> _Task item_:
Only the lines from the line containing "Task: Click the" through the final line of the entries should be printed, exactly as given, with the pictures left out.
Provided material below:
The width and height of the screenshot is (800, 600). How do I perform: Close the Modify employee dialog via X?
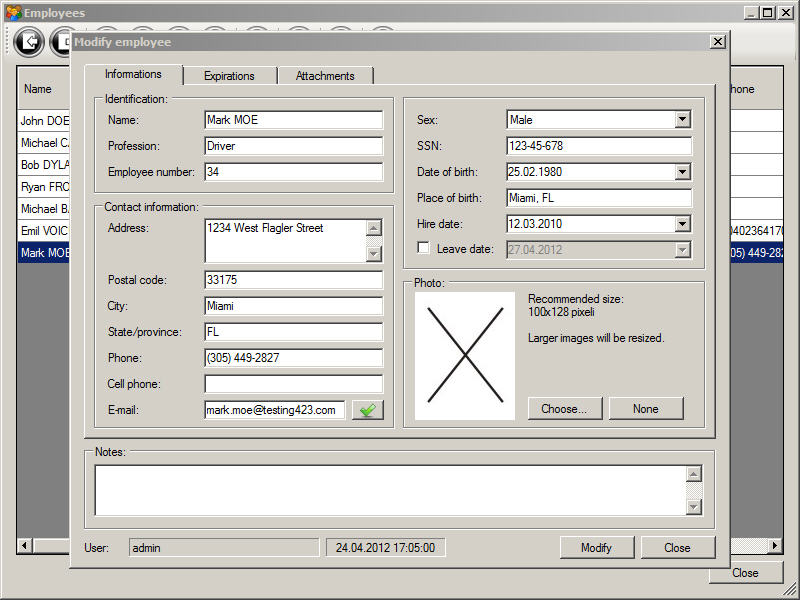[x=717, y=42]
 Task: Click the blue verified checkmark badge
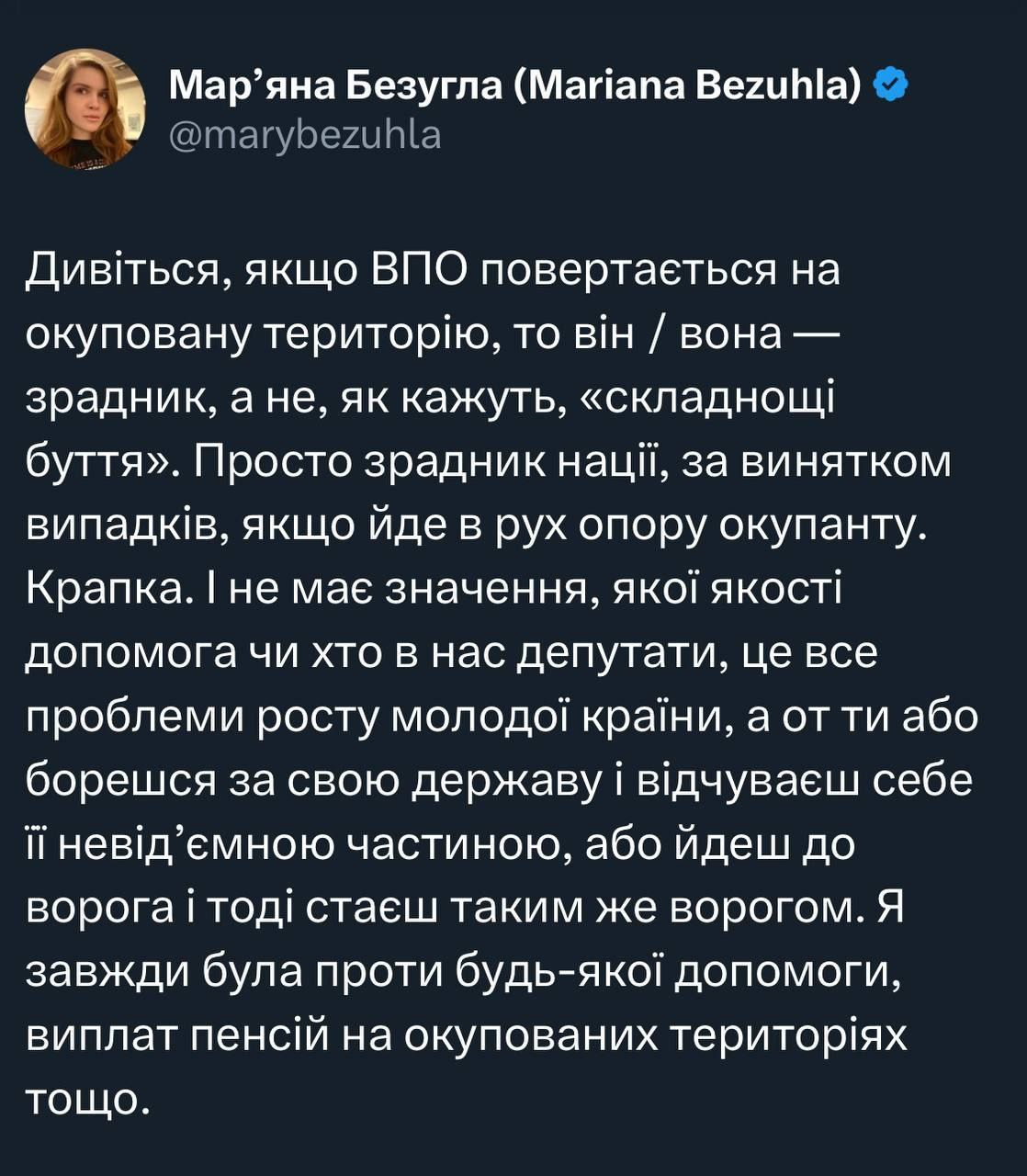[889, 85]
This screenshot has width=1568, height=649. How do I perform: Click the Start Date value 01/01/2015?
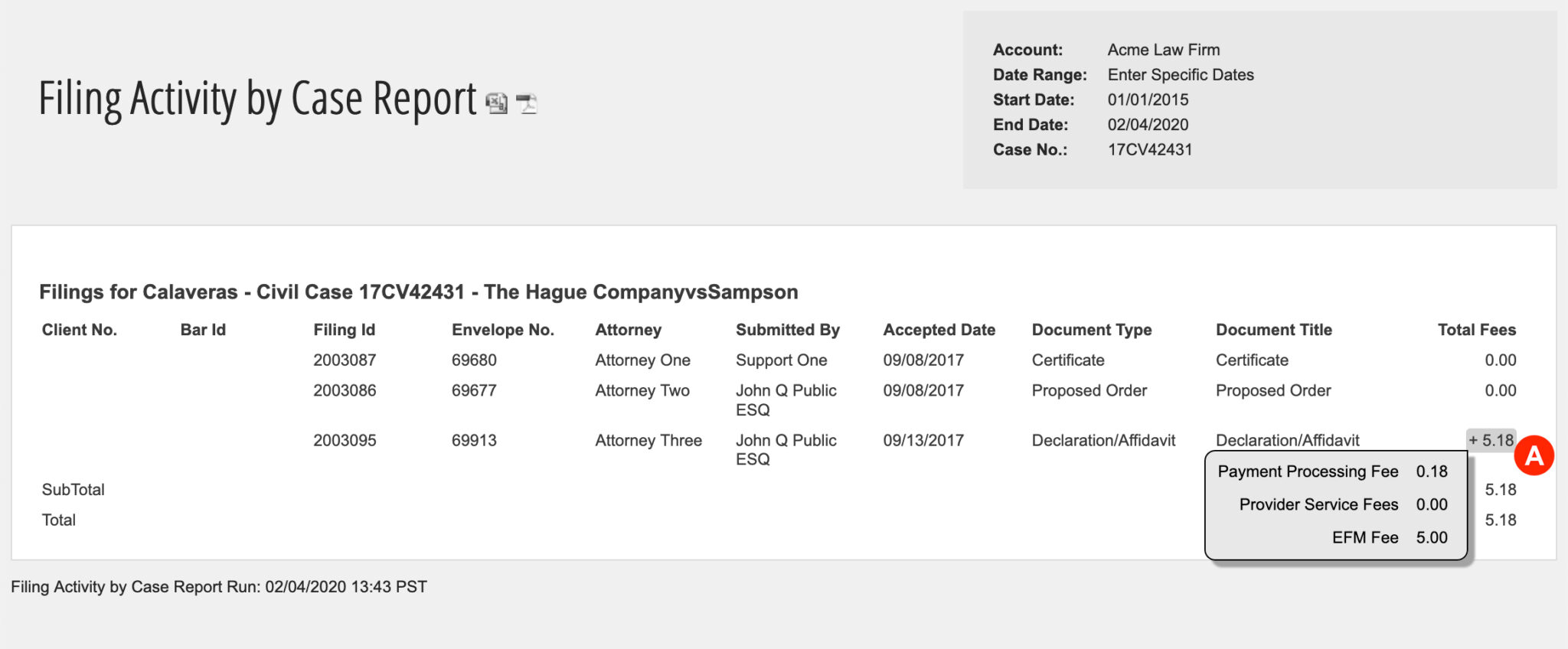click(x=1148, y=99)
End of Provided material.
> _Output_:
 Task: Click the blue verified checkmark badge
[889, 85]
This screenshot has width=1568, height=649. How do I perform: Click the Start Date value 01/01/2015?
click(x=1148, y=99)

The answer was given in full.